• **Instructions for the task**
Print the data once more, exactly as supplied.

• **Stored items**
========================================================================

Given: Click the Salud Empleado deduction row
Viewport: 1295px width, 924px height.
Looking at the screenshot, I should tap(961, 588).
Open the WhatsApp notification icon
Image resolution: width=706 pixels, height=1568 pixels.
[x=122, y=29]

========================================================================

• **Answer for this exercise**
Given: Click the Salud Empleado deduction row
Viewport: 1295px width, 924px height.
Looking at the screenshot, I should tap(961, 588).
Open the WhatsApp notification icon
Image resolution: width=706 pixels, height=1568 pixels.
[x=122, y=29]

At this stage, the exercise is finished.